Impermanent loss relates to a condition wherein investors lose assets they hadpreviously dedicated to providing liquidity to a liquidity pool for earning profits via yields. The mainnet network, dubbed Zircon Gamma, aims to counter such losses through single-sided liquidity over the Moonriver network, which tranches or splits risks between a volatile cryptocurrency and a stablecoin.
For example, in the case of an ETH/USDC pool, Zircon allows Ether (ETH) to maintain full exposure while ensuring safety through USD Coin (USDC) stablecoin. In addition, the mainnet allows both sides to earn swap fees.
As explained by Zircon, Float liquidity pools like ETH double their gains over regular pools but remain at the risk of impermanent loss. However, the AMM’s in-house Async LPing mechanism reduces the risk by at least 90%.
The mechanism does this by incentivizing liquidity pools to restock lost ETH funded via the earned fees. Speaking to Cointelegraph, Andrey Shevchenko, co-founder of Zircon, revealed that his inspiration to create such a system stems from the traders’ need for a flexible and permissionless solution, stating:
Too many people got burned by teams making fantastic but misleading claims about removing or compensating impermanent loss. In some cases, the mechanism (involving dynamic fees) they offer just doesn’t really do anything.
Shevchenko acknowledged the obvious failure conditions in case a token nosedives to $0, but argued that “but Zircon reduces it enough to make impermanent losses a non-issue. What’s more, we can weaponize it for creating options.”
When compared to existing players that pitch protection against impermanent loss, Shevchenko stressed the numerous fail-safe mechanisms that help rebalance the liquidity pools.

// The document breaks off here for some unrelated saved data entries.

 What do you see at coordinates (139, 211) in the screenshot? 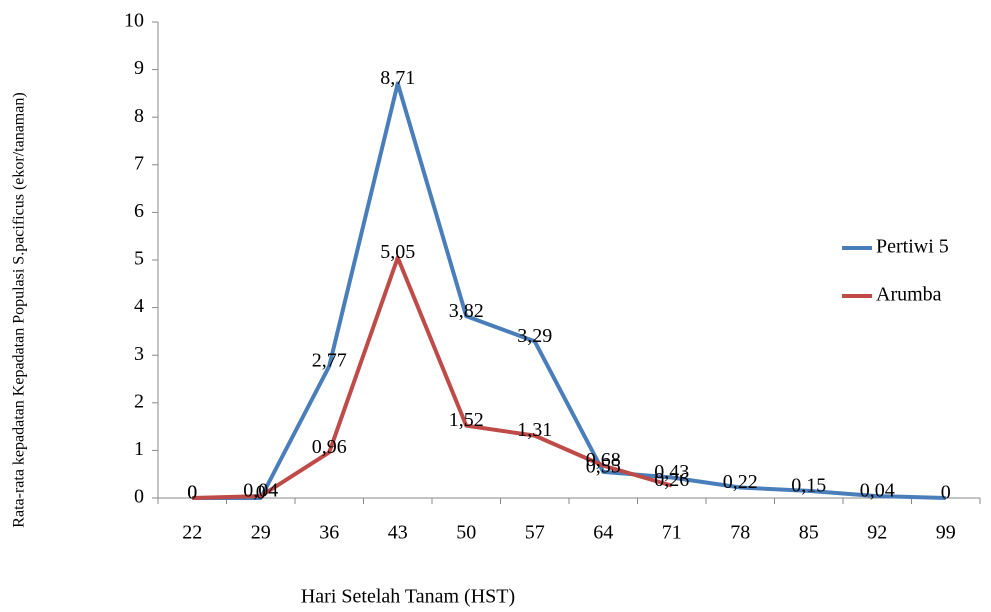
I see `y-tick-label: 6` at bounding box center [139, 211].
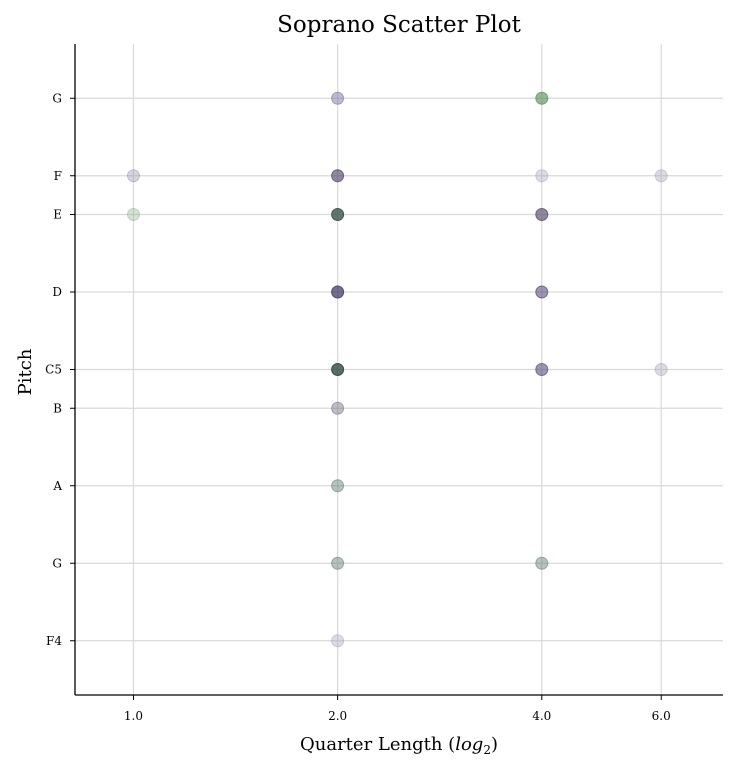  Describe the element at coordinates (58, 176) in the screenshot. I see `y-tick-label: F` at that location.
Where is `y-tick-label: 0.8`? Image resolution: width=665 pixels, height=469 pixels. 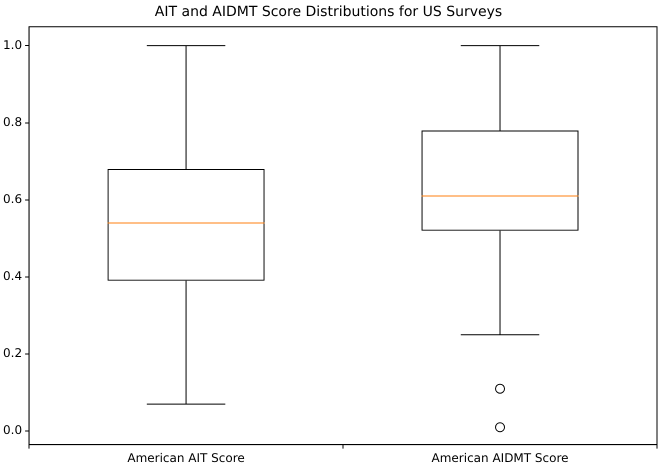 y-tick-label: 0.8 is located at coordinates (12, 122).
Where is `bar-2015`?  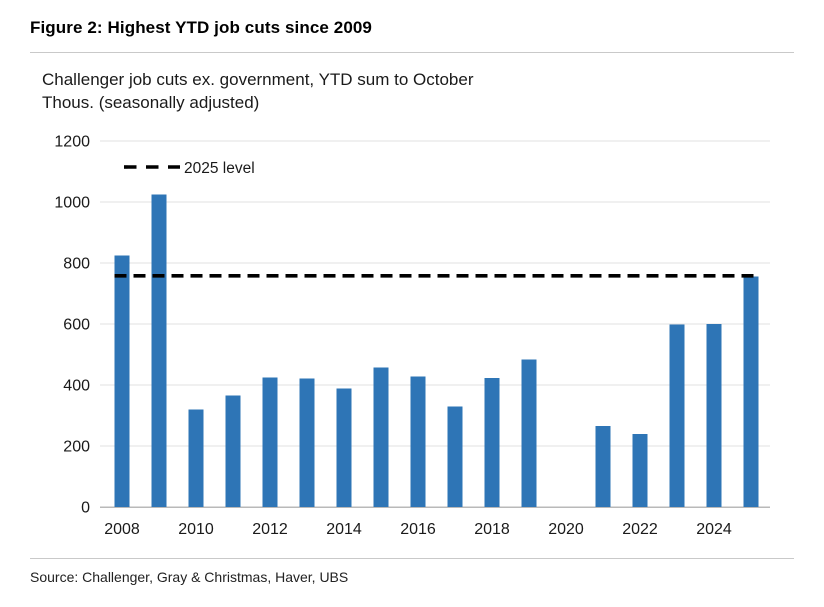 bar-2015 is located at coordinates (381, 437).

However, he recommended users do their research when selecting their trading pairs, adding that “It’s an incentive-based economic system that you can expect to work 99% of the time.”
In addition to protecting users from impermanent losses, Zircon’s differentiating factor includes providing liquidity directly for stablecoins and cheaper swap fees. “Overall, we’re going to be the cheaper and more liquid option for swapping anything outside of really popular pairs on Uni V3,” concluded Shevchenko.
Related: Liquidity protocol uses stablecoins to ensure zero impermanent loss
A whitepaper recently released by Trader Joe, an Avalanche-based DeFi protocol, too claimed to have solved the issue of impermanent loss.
/4 Impermanent Loss
One of the most critical issues of Uniswap V3 is that impermanent loss often exceeds swap fees.
A study effectuated by the @Bancor team showed that 50% of Uniswap V3 LPs lose money.
Liquidity Book solves this problem by introducing variable swap fees.
— The DeFi Investor (@TheDeFinvestor) August 23, 2022
The whitepaper outlined the use of Liquidity Book (LB), which introduces variable swap fees to “provide traders with zero or low slippage trades.”